Welch hoher Gedankenflug offenbart sich nicht in den Experimenten Spallanzanis, in den ersten Versuchen Herschels und in Schiapparellis und Leverriers grossen Entdeckungen, die ihr Entstehen einer Hypothese verdanken, welche Berechnung und Beobachtung in Grundsätze verwandelten! Die Entdeckung der Vesta, sagt LITTROW, ist weder ein Werk des Zufalls, noch auch des Genius allein, sondern des vom Zufalle begünstigten Genius. Der Stern, den Piazzi entdeckte, war schon von Zach gesehen, aber nicht beachtet worden, vielleicht weil Zach weniger Genie als Piazzi, oder gerade damals weniger Scharfblick hatte.

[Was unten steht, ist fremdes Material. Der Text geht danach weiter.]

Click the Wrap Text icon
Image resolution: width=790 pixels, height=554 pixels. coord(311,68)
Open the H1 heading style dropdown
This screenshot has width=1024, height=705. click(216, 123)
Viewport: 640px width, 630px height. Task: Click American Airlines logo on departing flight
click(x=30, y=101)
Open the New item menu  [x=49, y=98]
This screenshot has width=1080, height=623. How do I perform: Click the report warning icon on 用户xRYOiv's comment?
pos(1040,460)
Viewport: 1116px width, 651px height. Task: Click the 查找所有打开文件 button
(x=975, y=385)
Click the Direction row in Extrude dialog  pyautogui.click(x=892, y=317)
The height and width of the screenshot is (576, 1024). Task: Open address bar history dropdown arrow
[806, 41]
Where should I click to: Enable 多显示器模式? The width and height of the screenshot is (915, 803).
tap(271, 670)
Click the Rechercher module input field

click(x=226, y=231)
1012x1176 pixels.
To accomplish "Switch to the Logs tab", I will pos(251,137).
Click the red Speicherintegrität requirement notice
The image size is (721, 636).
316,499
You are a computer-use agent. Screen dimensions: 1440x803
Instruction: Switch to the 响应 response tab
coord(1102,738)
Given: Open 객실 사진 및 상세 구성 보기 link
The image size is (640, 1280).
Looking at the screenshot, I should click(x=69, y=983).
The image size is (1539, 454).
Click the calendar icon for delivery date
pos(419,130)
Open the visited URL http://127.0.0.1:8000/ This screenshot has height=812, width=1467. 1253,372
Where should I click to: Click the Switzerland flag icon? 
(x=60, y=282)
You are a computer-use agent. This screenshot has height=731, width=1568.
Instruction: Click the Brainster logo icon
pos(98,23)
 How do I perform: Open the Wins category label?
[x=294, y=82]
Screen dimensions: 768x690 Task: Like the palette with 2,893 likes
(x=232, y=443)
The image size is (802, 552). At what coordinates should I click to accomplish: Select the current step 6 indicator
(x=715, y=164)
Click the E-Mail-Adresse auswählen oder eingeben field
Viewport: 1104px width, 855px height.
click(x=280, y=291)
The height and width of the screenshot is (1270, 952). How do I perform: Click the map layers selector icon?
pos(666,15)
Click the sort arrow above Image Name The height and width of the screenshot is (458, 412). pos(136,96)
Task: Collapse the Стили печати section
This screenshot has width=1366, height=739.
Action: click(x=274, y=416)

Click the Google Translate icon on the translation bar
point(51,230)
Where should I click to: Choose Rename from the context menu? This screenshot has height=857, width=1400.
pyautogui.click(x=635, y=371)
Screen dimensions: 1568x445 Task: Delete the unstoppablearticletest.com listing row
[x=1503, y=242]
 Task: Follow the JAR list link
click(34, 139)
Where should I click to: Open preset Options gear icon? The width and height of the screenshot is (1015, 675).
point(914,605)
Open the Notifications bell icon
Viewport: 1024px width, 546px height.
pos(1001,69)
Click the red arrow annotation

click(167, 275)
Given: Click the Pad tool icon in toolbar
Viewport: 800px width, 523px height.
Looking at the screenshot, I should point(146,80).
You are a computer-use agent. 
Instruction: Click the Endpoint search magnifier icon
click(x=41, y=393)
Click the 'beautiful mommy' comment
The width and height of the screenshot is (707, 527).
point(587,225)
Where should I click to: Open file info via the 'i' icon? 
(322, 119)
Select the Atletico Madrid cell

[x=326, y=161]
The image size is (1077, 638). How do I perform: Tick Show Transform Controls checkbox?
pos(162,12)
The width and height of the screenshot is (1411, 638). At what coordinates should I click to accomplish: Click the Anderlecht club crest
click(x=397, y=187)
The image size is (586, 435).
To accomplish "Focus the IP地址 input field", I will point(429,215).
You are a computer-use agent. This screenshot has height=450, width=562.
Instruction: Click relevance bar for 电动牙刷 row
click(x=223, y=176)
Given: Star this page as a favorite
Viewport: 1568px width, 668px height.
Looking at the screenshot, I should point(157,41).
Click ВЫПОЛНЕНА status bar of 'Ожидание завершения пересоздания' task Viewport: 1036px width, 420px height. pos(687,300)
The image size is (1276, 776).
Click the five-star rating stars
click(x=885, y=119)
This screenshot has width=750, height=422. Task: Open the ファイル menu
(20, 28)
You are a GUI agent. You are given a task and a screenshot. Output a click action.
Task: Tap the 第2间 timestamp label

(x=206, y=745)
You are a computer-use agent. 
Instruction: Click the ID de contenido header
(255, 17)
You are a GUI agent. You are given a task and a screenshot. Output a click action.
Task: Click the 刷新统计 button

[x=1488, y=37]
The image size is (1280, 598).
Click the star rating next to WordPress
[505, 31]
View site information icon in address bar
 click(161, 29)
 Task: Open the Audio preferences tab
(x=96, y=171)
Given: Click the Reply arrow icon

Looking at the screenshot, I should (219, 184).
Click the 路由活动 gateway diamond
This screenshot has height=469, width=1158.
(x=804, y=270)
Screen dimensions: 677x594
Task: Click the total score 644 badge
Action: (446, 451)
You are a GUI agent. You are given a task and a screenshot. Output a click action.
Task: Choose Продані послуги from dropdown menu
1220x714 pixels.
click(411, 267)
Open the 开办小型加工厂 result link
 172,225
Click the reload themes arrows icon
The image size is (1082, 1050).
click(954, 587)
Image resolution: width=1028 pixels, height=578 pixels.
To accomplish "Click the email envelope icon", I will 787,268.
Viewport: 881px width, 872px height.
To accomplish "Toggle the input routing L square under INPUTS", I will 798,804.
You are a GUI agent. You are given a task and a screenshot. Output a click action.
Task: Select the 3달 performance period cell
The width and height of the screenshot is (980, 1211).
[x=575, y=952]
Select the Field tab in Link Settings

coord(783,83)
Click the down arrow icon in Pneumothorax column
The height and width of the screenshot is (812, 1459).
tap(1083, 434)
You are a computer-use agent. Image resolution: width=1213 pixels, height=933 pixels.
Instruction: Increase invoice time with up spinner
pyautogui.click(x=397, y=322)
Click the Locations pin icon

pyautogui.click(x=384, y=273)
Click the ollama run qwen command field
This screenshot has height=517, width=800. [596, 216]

Zur Entdeckung der Sonnenflecken, schreibt SECCHI,2 gehörte Zeit, Geduld oder Glück, jedoch bedurfte es des Genies für die wahre Theorie.

Wie vielen gelehrten Physikern, bemerkt dazu ARAGO, die einen Fluss entlang gefahren sind, hat nicht das Hin- und Herwehen der auf dem Mast der Barke befindlichen Fahne auffallen müssen, ohne dass sie, wie Bradley, das Gesetz der Abweichung vom normalen Zustande entdeckten.

Und wie viele Künstler, könnte man hinzusetzen, waren in der Lage, hässliche Köpfe von Lastträgern oder Orangen zu schauen, ohne dass in ihnen der Plan zu einem „Judas“, wie der Leonardo da Vincis, oder zur Schöpfung einer Arie, wie die in Mozarts Don Juan", aufstieg!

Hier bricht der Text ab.